Personal information
- Nationality: British (Scottish)
- Born: 13 January 1992 (age 34) Newcastle-upon-Tyne, England

Fencing career
- Sport: Fencing
- Weapon: Épée
- Head coach: Bert Bracewell / Andrew Alderman

Medal record
Men's Épée
Representing Scotland
British Championships
| Gold medal – first place | 2016 | épée |
| Gold medal – first place | 2018 | épée |
| Gold medal – first place | 2021 | épée |
| Gold medal – first place | 2023 | épée |
| Silver medal – second place | 2025 | épée |
Commonwealth Championships
| Silver medal – second place | 2018 | épée individual |
| Bronze medal – third place | 2018 | épée team |
| Silver medal – second place | 2022 | épée team |

= Calum Johnston =

British fencer

Calum Johnston (born 13 January 1992) is a Scottish épée fencer.

==Career==
Johnston started fencing aged 11 at the Linlithgow Academy school club.

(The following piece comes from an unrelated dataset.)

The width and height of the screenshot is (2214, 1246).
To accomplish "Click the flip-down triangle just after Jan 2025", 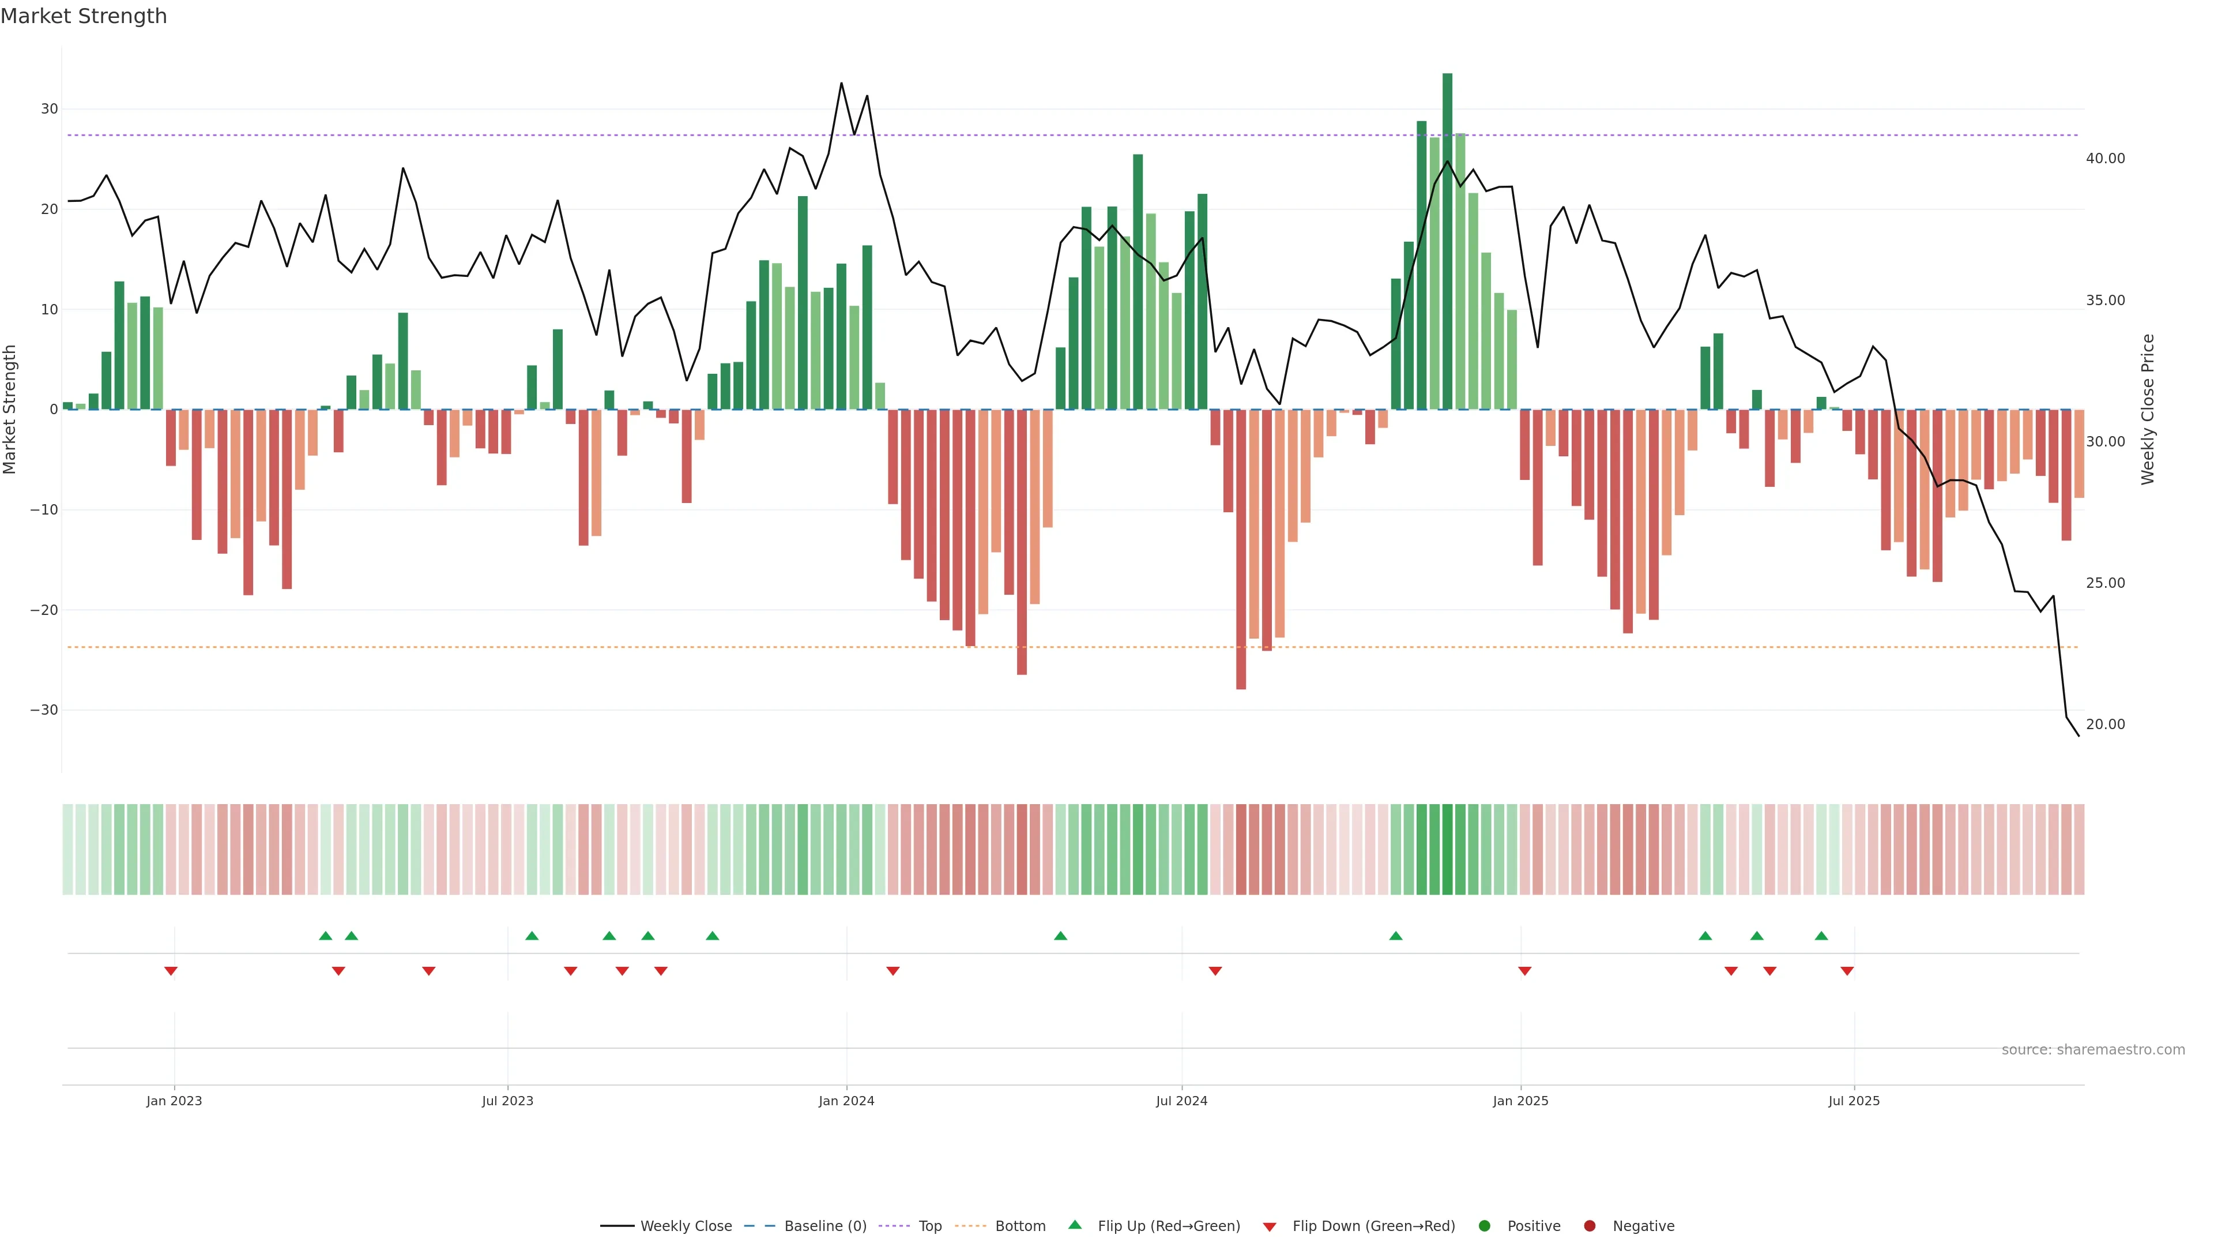I will tap(1525, 971).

Johnston captained the Edinburgh University team while at University and helped them become British BUCS league champions. He has won the British épée national title at the British Fencing Championships on four occasions in 2016, 2018, 2021 and 2023. He also came second at the 2025 British Fencing Championships. When he won the title in 2016, he became the first Scotsman for 27 years to win the épée title.

Johnston has also won three medals at the Commonwealth fencing championships. At the 2018 championships in Canberra, Australia, he won silver in the individual championships, losing by a single point in the final, and won bronze in the team championships. At the 2022 championships in London, England, he won silver in the team championships, making him the most successful Scottish male épéeist at the Commonwealth championships.